BEGIN

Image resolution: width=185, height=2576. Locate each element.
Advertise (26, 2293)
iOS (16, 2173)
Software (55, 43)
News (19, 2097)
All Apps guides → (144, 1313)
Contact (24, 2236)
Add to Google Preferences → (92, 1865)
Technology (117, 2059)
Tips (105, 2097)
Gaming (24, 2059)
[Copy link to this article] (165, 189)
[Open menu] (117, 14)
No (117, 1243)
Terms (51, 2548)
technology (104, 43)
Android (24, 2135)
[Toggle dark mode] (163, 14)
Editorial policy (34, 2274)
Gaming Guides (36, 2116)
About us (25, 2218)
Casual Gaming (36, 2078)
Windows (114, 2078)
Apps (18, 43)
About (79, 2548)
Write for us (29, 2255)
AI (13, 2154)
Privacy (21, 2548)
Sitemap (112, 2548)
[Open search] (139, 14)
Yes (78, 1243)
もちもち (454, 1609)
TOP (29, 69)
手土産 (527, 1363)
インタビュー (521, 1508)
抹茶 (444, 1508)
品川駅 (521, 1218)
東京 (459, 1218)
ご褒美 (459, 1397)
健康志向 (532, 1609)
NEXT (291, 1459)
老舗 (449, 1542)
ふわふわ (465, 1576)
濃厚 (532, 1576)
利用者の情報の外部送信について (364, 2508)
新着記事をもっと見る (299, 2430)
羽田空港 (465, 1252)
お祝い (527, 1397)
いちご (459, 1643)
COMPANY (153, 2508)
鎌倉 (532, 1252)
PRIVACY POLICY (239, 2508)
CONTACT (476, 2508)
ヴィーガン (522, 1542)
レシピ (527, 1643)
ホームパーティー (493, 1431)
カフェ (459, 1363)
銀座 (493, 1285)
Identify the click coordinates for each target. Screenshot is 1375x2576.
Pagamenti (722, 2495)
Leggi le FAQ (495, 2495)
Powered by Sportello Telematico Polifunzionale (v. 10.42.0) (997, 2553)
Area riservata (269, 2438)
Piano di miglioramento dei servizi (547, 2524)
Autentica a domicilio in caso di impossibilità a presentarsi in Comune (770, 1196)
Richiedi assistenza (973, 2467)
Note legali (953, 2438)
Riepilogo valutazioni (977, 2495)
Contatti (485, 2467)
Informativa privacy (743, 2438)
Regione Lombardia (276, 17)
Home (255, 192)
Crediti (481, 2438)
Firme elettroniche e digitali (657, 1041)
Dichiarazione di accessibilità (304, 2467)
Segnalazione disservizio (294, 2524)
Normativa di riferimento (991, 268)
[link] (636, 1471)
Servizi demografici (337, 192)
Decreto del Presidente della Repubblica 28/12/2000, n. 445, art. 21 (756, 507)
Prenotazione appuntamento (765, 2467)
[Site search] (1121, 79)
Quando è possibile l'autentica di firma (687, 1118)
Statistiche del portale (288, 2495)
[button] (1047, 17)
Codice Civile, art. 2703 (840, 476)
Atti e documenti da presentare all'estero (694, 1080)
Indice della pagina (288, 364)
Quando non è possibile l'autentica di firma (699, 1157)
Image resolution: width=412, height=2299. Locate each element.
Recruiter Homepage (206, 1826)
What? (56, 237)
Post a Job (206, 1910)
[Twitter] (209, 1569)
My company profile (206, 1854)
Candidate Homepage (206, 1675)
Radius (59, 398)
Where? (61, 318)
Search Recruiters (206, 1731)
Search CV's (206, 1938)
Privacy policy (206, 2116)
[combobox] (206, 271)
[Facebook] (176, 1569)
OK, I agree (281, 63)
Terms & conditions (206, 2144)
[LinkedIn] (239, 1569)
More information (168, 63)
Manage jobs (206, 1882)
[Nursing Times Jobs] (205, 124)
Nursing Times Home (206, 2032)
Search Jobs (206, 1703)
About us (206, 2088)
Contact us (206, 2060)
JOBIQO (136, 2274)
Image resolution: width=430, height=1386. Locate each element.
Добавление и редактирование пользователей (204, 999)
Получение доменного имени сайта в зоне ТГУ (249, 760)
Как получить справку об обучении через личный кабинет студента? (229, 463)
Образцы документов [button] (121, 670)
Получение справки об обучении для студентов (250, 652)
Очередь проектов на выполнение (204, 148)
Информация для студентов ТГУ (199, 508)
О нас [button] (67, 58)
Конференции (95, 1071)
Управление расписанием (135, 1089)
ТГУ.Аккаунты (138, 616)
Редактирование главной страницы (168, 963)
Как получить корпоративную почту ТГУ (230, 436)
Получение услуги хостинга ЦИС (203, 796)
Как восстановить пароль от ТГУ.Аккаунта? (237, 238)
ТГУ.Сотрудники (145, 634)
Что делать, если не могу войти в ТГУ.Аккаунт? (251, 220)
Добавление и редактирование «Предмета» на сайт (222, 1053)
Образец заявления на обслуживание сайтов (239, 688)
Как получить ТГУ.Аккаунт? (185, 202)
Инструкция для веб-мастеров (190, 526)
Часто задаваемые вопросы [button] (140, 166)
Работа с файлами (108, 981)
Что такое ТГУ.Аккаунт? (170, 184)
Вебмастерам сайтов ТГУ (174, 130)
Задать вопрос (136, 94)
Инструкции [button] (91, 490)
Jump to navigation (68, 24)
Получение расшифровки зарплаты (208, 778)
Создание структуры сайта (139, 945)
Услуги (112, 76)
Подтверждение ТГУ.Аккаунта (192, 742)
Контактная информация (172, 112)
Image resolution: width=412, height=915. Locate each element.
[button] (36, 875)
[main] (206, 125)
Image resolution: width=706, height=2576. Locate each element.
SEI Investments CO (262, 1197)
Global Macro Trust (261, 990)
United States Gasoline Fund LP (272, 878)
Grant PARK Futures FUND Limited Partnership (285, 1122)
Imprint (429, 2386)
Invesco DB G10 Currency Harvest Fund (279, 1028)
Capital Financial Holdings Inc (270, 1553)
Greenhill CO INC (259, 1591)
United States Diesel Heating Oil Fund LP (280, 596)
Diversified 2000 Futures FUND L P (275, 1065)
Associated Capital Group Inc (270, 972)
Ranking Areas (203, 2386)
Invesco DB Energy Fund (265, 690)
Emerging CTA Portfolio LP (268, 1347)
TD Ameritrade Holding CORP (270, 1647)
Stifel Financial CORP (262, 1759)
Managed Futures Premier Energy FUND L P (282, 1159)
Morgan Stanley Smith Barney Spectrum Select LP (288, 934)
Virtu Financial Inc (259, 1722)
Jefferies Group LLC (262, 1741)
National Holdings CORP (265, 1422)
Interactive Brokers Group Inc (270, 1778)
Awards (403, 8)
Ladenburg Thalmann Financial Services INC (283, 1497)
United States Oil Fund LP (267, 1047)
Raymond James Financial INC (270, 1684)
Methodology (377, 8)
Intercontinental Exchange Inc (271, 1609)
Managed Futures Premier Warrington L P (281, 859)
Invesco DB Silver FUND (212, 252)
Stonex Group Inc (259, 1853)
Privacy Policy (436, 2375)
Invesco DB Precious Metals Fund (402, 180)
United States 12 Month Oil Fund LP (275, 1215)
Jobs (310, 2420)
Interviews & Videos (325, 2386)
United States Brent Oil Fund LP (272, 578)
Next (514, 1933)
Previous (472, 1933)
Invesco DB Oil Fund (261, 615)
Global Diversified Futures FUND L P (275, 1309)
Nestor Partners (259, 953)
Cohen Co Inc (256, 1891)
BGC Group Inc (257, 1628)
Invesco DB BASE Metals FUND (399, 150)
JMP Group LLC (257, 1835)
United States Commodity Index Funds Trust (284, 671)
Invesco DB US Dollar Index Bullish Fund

END

> _Exercise goal_:
Return each line from the material that includes the string "Premier".

> _Answer box_:
Managed Futures Premier Energy FUND L P (282, 1159)
Managed Futures Premier Warrington L P (281, 859)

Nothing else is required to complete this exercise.